Lakhdar Brahimi, the U.N. -Arab League special envoy for Syria, told the Security Council this week that Syria had plunged into “unprecedented levels of horror.” He told the UN Security Council it had to act now to halt the carnage epitomized by the killing of at least 78 young men, who were found shot with a single bullet and dumped in a river in the battlefront city of Aleppo. Syria “is breaking up before everyone’s eyes,” Brahimi told the council’s 15 ambassadors. “Only the international community can help, and first and foremost the Security Council.”

The United States and European council members blame Russia, a staunch ally and key arms supplier for Assad’s government, and China for the Council’s inaction on the conflict. Moscow and Beijing have vetoed three resolutions condemning Assad and reject the idea of sanctioning his government. Iran’s support to the Assad regime has mapped Syria even further into the international context. The question of international engagement must be considered.

The international community, via the UN Security Council could pass a resolution to set up a transitional government to attempt an end to the bloodshed. International Syria mediator Lakhdar Brahimi said last week he could not move forward with a peace plan unless it was backed by a U.N. Security Council resolution and he warned that a ceasefire would only hold if it was overseen by a peacekeeping mission.

While Russia, China, and the rest of the world make up their mind about what to do about the Syrian conflict, Assad’s regime continues to commit crimes against humanity.
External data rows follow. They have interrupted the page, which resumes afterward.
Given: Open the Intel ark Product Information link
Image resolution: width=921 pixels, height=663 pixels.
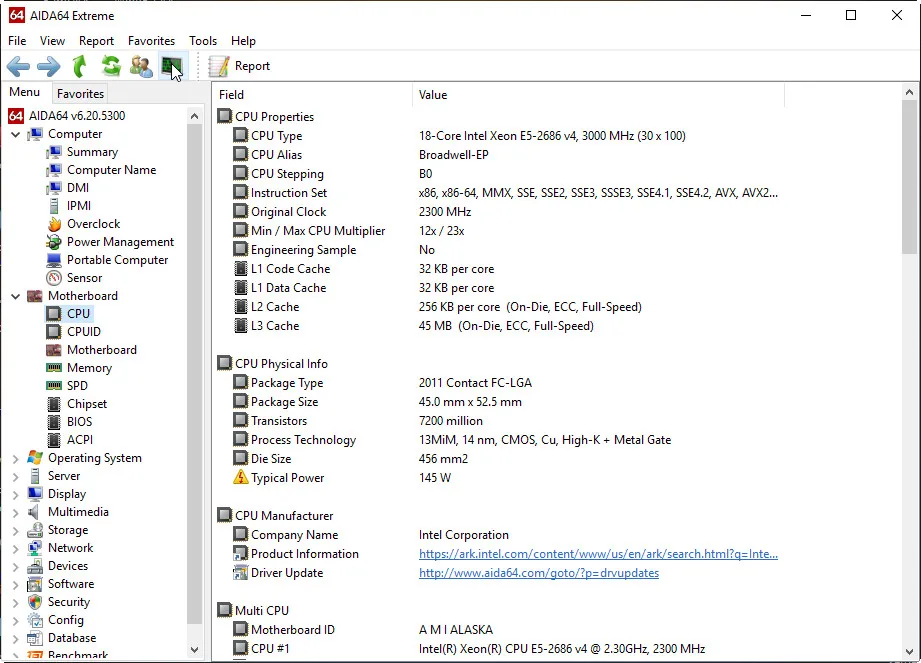Looking at the screenshot, I should coord(597,554).
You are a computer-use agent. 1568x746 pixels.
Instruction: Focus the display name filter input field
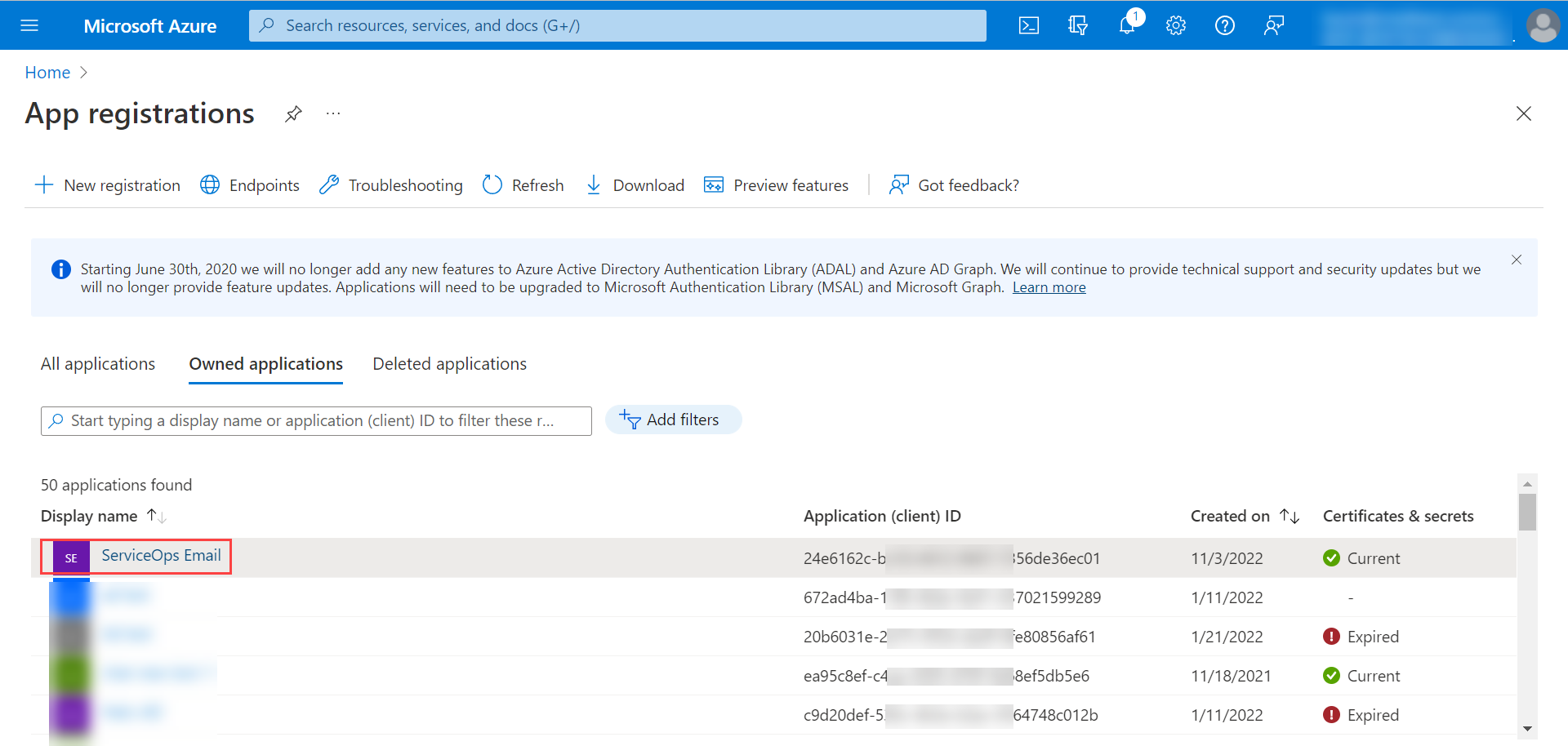click(316, 421)
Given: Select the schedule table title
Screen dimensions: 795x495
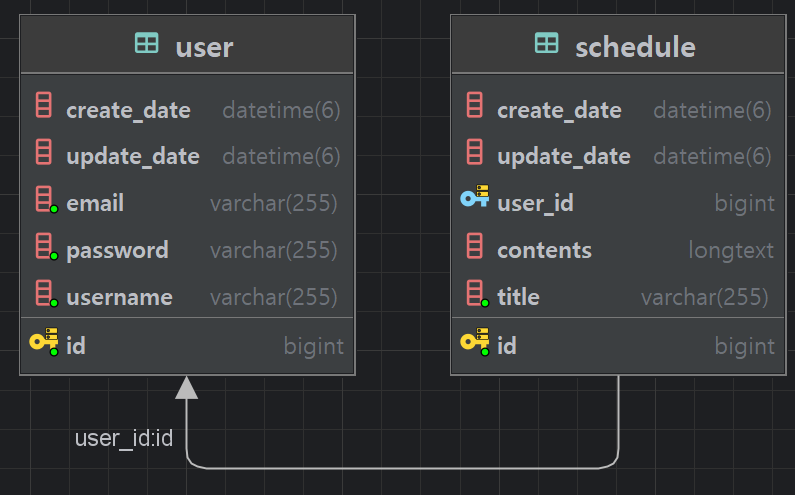Looking at the screenshot, I should pyautogui.click(x=635, y=47).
On the other hand, given the experience in Egypt some say that perhaps it is better to let the Syrians to figure out their fate without arming the insurgents.

I suggest the following questions for reflection; do we do nothing when we know innocent people continue to die? Can the world afford another unstable “democracy” in the Middle East? Is this a precursor of a new cold war with Russia and China on one side and western allies on the other?